In 1912, former Maderista General Orozco, by contrast, launched a rebellion in Chihuahua (with the financial backing of the richest landowning family in Mexico) to prevent the process of land reform. General Victoriano Huerta, a former follower of Porfirio Diaz who had become a Maderista, was sent to put down the Orozco rebellion. Although Huerta forced Orozco to flee Mexico in 1912, friction with Pancho Villa over land reform caused Huerta to order Villa’s execution—an action which was stopped by President Madero. By 1913, Huerta, along with Felix Diaz, the nephew of the deposed dictator Porfirio Diaz, American Ambassador Henry Lane Wilson, and former opponent Pascual Orozco, was planning a military overthrow of President Madero. In February 1913, after a ten-day seige, President Madero was captured and General Huerta took power. Madero was killed four days later, allegedly during a rescue attempt by Maderista forces.

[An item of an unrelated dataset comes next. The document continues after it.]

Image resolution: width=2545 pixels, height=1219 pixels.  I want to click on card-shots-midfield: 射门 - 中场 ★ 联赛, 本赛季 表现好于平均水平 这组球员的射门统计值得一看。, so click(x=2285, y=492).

Opposition to the Huerta regime soon centered around Venustiano Carranza, who called his insurrectionaries the “Constitutionalists”. Pancho Villa threw his support behind Carranza in the north, while Zapata, in the south, fought against Huerta but refused to back Carranza. In April 1914, the United States, which had been supporting Carranza, sent troops to seize Veracruz, cutting off the supply of European weapons (mostly from Germany) to the Huertista forces. Huerta fled, and Carranza assumed the Presidency in July.
Within a short time, though, conflict broke out again over the land reform question. When it became clear that Carranza would not carry out any real land reform, both Pancho Villa and Emiliano Zapata broke away. In October 1914, 60,000 rebel troops under Villa and Zapata entered Mexico City and forced Carranza to flee. In April 1915, though, General Alvaro Obregon defeated Pancho Villa in the Battle of Celayas, and Carranza returned to Mexico City with the backing of the United States.
Villa, in desperation, crossed the border into the United States in March 1916 and attacked a US Army outpost, hoping to draw the Americans into sending troops into Mexico that would provoke a widespread nationalist uprising. The US sent 10,000 troops under General John Pershing (who would within a few years command the American forces in the First World War) into Mexico, where they unsuccessfully pursued Villa for almost a year.
Zapata, meanwhile, was fighting in the south of Mexico, seizing the haciendas and giving them to the poor rural peons under the slogan “Land and Liberty”. In April 1919, one of Carranza’s generals, Pablo Gonzalez, sent word to Zapata that he wished to defect to the Zapatistas. When Zapata arrived for discussions, he was ambushed and killed by the general’s troops.
Carranza himself was assassinated by political rivals, including his former General Obregon, in 1920. Obregon took power. Pancho Villa continued to fight with a small army until 1923, when he was ambushed while riding in a car through the town of Parral. Obregon was then assassinated in 1928, removing the last remaining figure from the time of the Revolution.